* SUPPLIED TEXT *
## Start

Posted: Saturday, June 04, 2011

by e
Dhammabucha Rocksprings Meditation

There’s an old saying how a young man has no past so he drives fast cars to catch his future - and an old man has no future so he sits in his rocking chair trying to hold onto his past.

This has some truth to it. There comes a time when we get beyond the stage of reliving our past in actuality, and only relive it in memoirs. We either lack the energy, the money, or the interest to actually do it all over again, so we sit back and remember the good times. It’s amazing how the mind erases the bad ones.

When  guests come to our hermitage to practice meditation, we ask them to leave their memories of the past and their plans of the future at the gate. They can pick them up and load them back on their shoulders when they leave. We ask them to try to be just in this very moment, every moment, where the only freedom is.

What’s wrong anyway with living in the past or planning our future? It’s great fun! Planning a vacation is almost as good as taking one, sometimes even better. And what’s wrong with remembering our past? We might embellish it a bit as we get older, as the stories get better, but so what? What else do we have to do when we get old other than live in our memories?

## End

* DATASET *
## Start

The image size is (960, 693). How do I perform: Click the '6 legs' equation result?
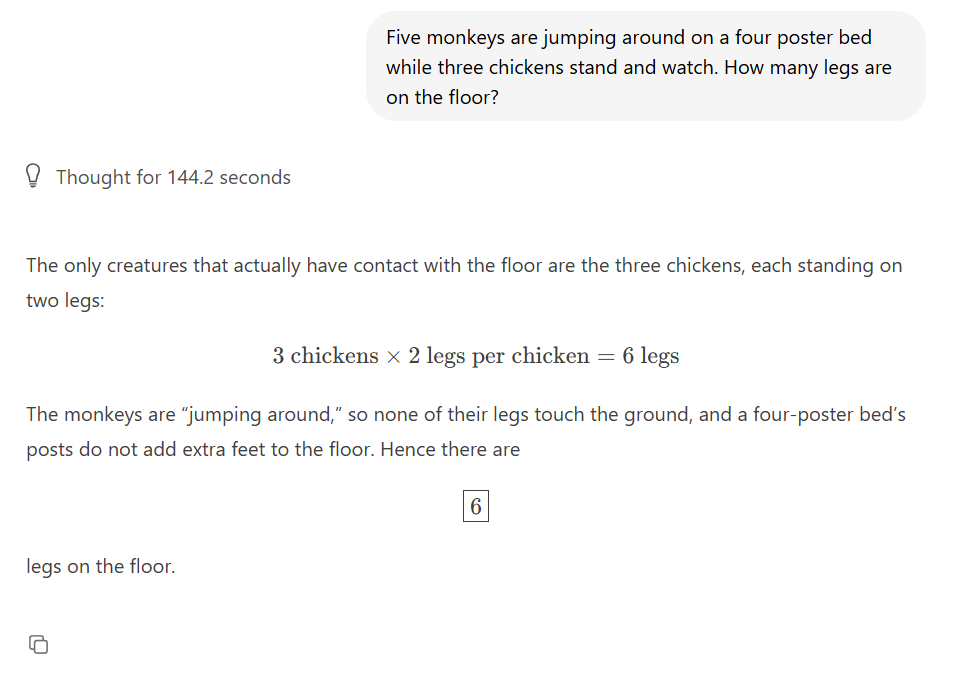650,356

## End
## Start

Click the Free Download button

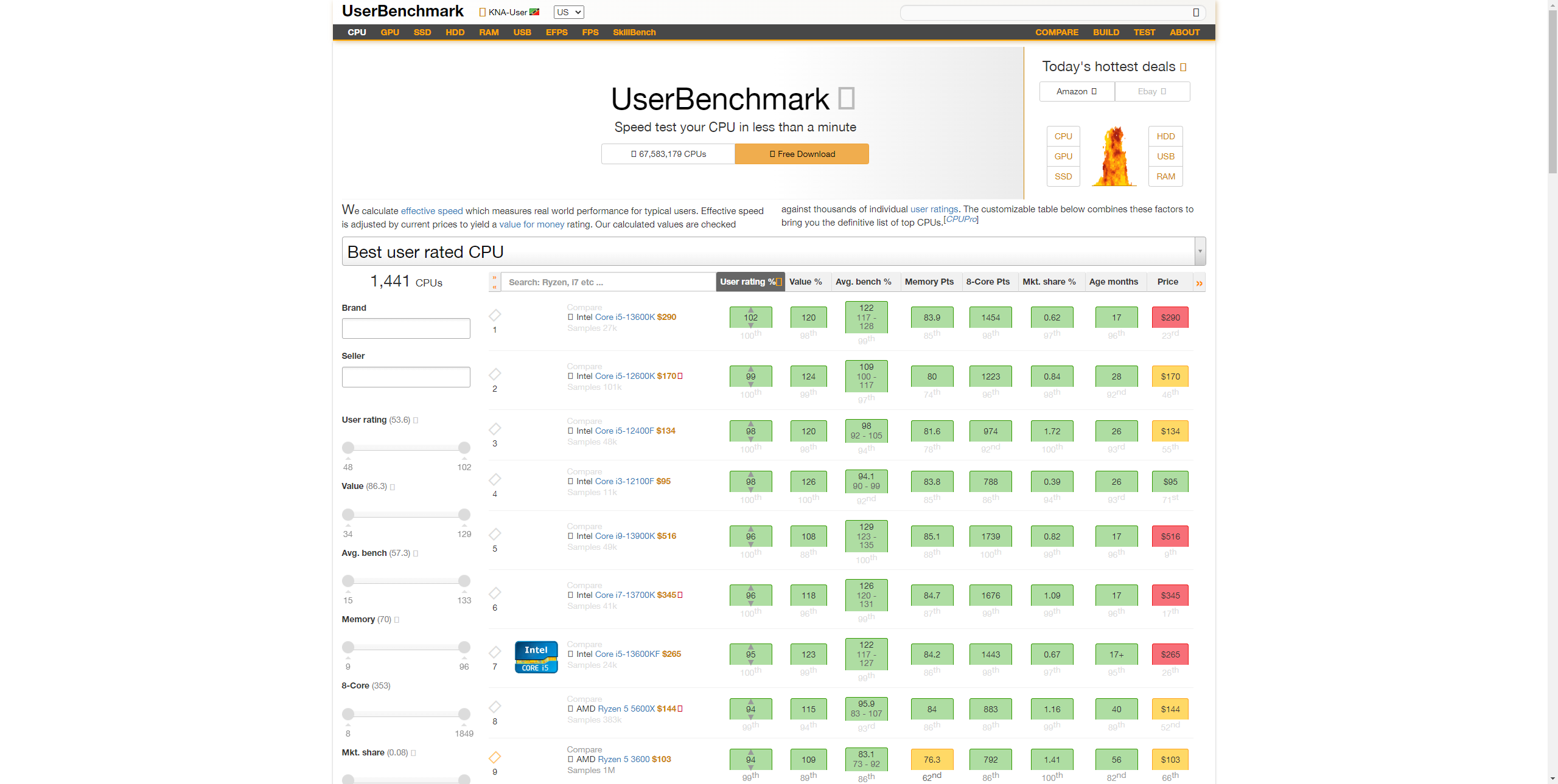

## End

* WRITTEN PROBLEM A *
Answer these from the meditation post:
(i) In the old saying, what does a young man drive?
(ii) What are guests at the hermitage asked to leave at the gate?
(iii) What is planning a vacation almost as good as?
* WRITTEN PROBLEM B *
Rewrite part of the meditation post, putting "trip" in place of "vacation". Begin at the words "What’s wrong anyway" and stop after "in our memories?".
The records have nothing to do with the text.

* SOLUTION A *
(i) Fast cars.
(ii) Their memories of the past and their plans of the future.
(iii) Taking one.

* SOLUTION B *
What’s wrong anyway with living in the past or planning our future? It’s great fun! Planning a trip is almost as good as taking one, sometimes even better. And what’s wrong with remembering our past? We might embellish it a bit as we get older, as the stories get better, but so what? What else do we have to do when we get old other than live in our memories?